### Work instructions
Every line of the entries below from the one containing "ΣΙΤΑ ΓΙΑ BLOWER PAPST LZ37 (186, 1725)" to the one containing "Αγορά (29, 383)", both ends included, must be written out exactly. No other line belongs in the answer.

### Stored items
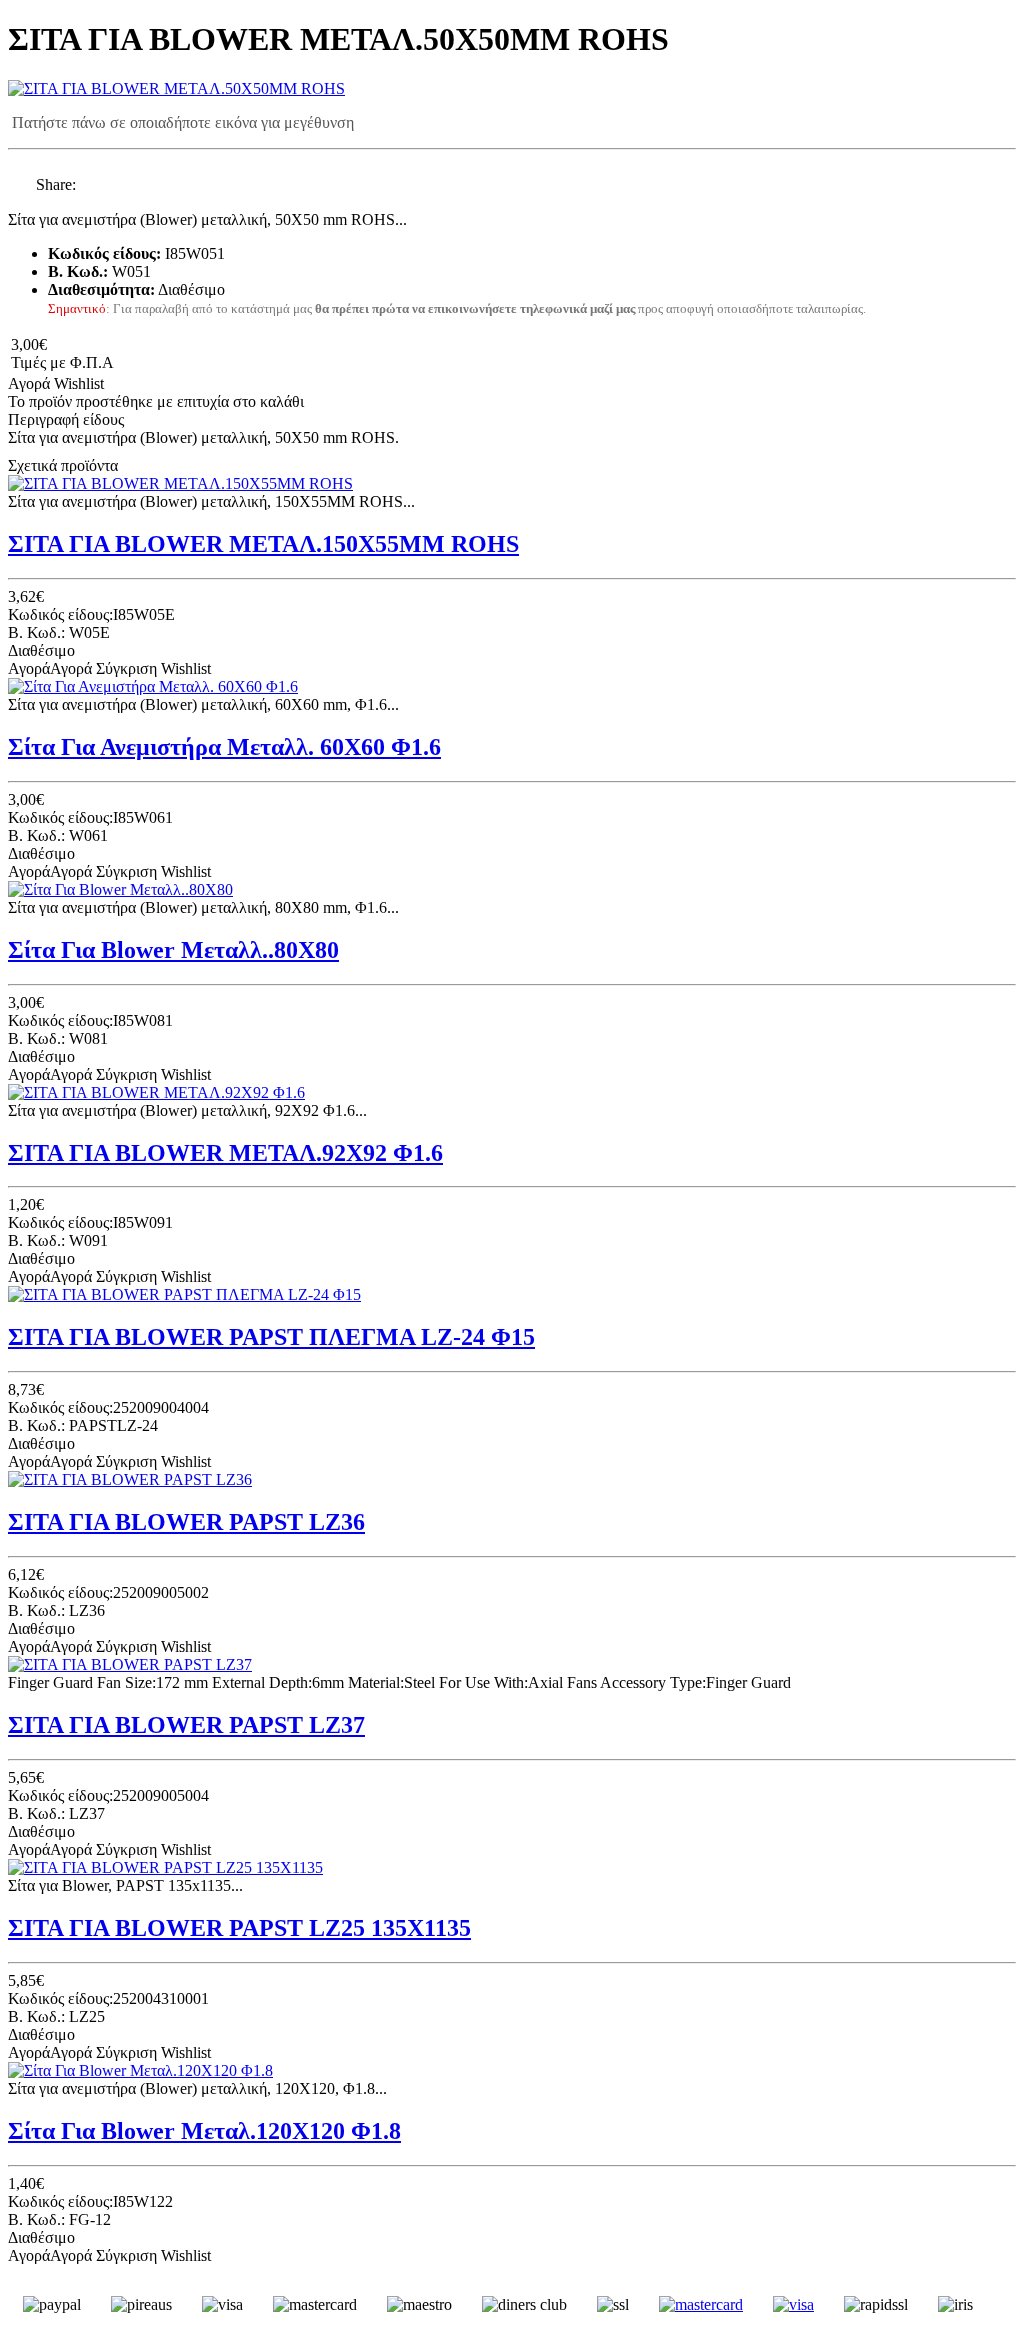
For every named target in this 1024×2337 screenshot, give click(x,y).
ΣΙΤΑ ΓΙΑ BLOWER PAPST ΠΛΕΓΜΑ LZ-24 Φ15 (271, 1337)
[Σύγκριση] (122, 383)
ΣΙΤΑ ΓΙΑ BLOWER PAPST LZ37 (186, 1725)
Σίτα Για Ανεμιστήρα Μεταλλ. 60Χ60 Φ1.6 (224, 747)
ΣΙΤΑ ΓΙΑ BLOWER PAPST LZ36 (186, 1522)
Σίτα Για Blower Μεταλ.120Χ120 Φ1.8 (204, 2131)
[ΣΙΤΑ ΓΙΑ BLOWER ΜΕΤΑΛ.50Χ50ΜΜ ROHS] (176, 88)
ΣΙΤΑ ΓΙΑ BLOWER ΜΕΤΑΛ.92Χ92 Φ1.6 (225, 1153)
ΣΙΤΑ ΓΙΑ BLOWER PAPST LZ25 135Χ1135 (239, 1928)
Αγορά (29, 383)
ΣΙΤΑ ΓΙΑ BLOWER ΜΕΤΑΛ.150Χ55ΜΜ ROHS (263, 544)
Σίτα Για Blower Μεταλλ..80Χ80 (173, 950)
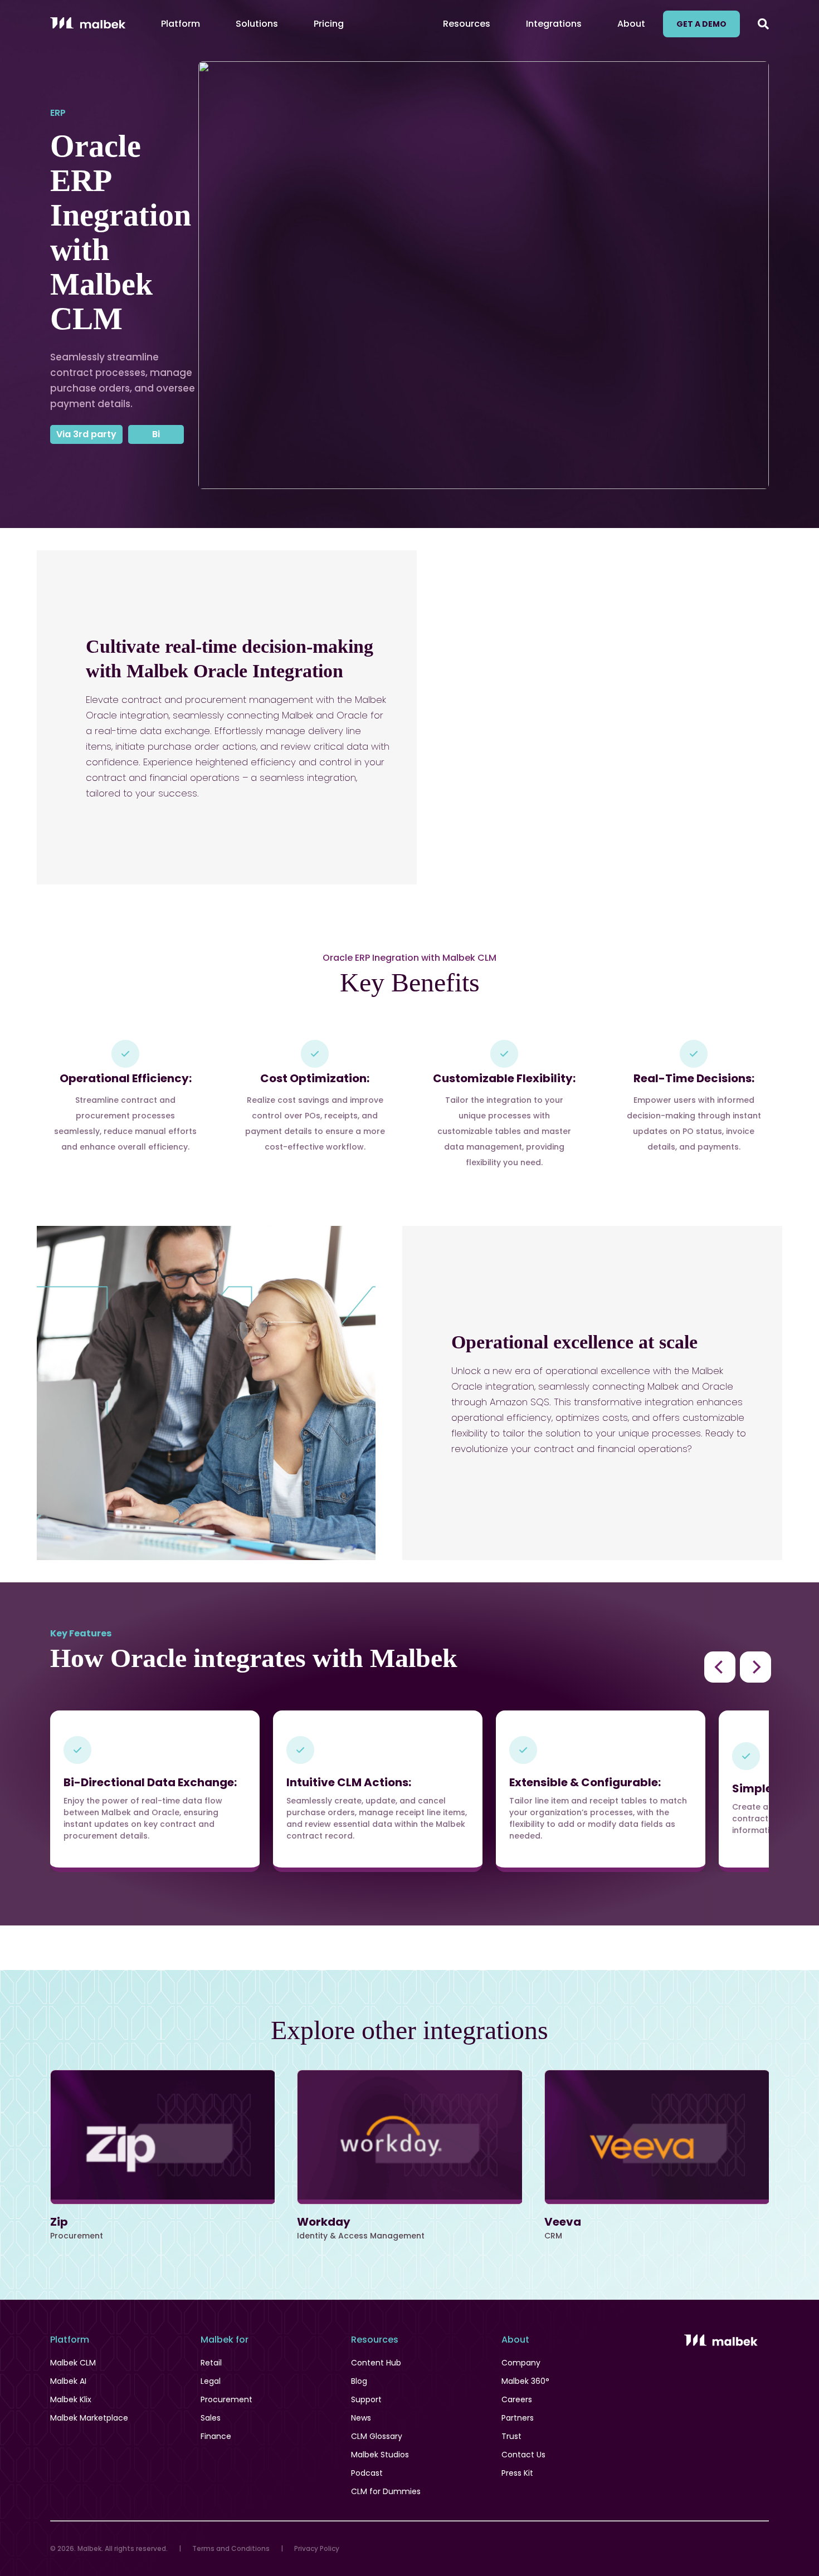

### Answer
ΣΙΤΑ ΓΙΑ BLOWER PAPST LZ37 (186, 1725)
Σίτα Για Ανεμιστήρα Μεταλλ. 60Χ60 Φ1.6 (224, 747)
ΣΙΤΑ ΓΙΑ BLOWER PAPST LZ36 (186, 1522)
Σίτα Για Blower Μεταλ.120Χ120 Φ1.8 (204, 2131)
[ΣΙΤΑ ΓΙΑ BLOWER ΜΕΤΑΛ.50Χ50ΜΜ ROHS] (176, 88)
ΣΙΤΑ ΓΙΑ BLOWER ΜΕΤΑΛ.92Χ92 Φ1.6 (225, 1153)
ΣΙΤΑ ΓΙΑ BLOWER PAPST LZ25 135Χ1135 (239, 1928)
Αγορά (29, 383)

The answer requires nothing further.